Hemenway converted from the Baptist church to the Catholic Church in 1864, which attracted attention in an era when few New Englanders were Catholic. She never married, and had no children, attracting additional attention at a time when women were generally expected to marry young, remain at home, and raise families. In 1865 she published under a pen name a book of her own poetry, a life of the Virgin Mary called The Mystical Rose.
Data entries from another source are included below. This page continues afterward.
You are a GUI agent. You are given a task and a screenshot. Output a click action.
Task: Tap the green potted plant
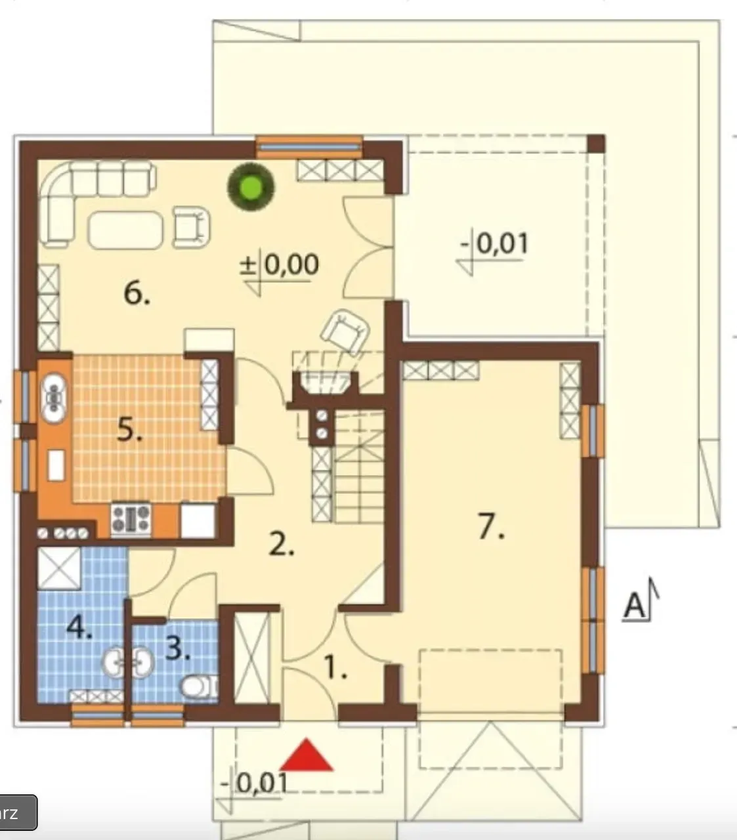251,187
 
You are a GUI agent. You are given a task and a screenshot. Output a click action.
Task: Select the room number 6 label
137,294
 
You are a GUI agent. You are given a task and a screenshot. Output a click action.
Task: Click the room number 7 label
491,526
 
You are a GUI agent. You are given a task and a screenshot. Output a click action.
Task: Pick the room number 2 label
281,543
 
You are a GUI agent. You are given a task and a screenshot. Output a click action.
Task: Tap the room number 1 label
336,668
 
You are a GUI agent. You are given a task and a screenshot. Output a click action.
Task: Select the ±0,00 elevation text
280,264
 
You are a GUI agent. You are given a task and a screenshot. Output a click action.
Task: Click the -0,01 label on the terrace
494,243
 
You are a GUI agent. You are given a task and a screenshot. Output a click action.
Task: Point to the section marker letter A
634,606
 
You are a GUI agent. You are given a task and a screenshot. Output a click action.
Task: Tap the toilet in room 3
198,686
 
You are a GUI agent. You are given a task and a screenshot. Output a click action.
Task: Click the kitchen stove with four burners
131,518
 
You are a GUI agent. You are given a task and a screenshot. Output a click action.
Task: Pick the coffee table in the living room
125,230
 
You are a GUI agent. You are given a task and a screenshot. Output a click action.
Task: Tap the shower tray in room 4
59,568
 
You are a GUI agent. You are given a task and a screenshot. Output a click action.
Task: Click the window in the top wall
309,147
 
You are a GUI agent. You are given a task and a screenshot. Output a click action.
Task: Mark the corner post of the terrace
596,144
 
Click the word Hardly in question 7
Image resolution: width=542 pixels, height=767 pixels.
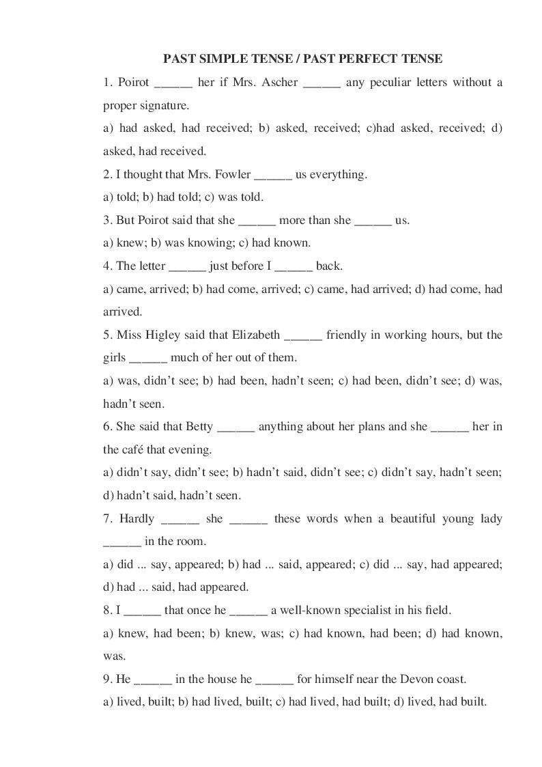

From 1867 to 1882 Hemenway published four more volumes of the renamed Vermont Historical Gazetteer. She had collected material for sixth and seventh volumes, but financial setbacks caused her to delay publication. She subsequently moved to Chicago, Illinois, where she continued to edit materials for the Gazetteer and even set type in her apartment in an effort to continue publication. When a fire destroyed materials for the sixth and seventh volumes, she collected them again and continued her work.

==Death and burial==
In 1886 Hemenway was run over by a sleigh and suffered a broken collarbone. She continued working on the planned sixth volume until she died in Chicago after suffering a stroke on February 24, 1890. She is buried at Pleasant View Cemetery in Ludlow.

==Continued publication==
Hemenway's sister published the sixth volume of the Gazetteer in 1891. The materials for the planned seventh volume passed through several hands until they were destroyed in a fire in North Carolina in 1911, so that volume was never published.

==Legacy==
The six published volumes of the Vermont Historical Gazetteer (five plus the one Quarterly Gazetteer), which include local histories on 13 of Vermont's 14 counties (Windsor County is the exception), are still used as the primary historical reference on Vermont in the 18th and 19th Century. They contain invaluable information, including the names and terms of service for local office holders, names and terms of service for clergy members, and genealogical information on the early white residents of Vermont.

Hemenway's pioneering legacy as a publisher in an era when few women worked in the field, and her efforts to change the concept of history as a social science were rediscovered in recent years after publication of a 2001 biography, Deborah Pickman Clifford's The Passion of Abby Maria Hemenway.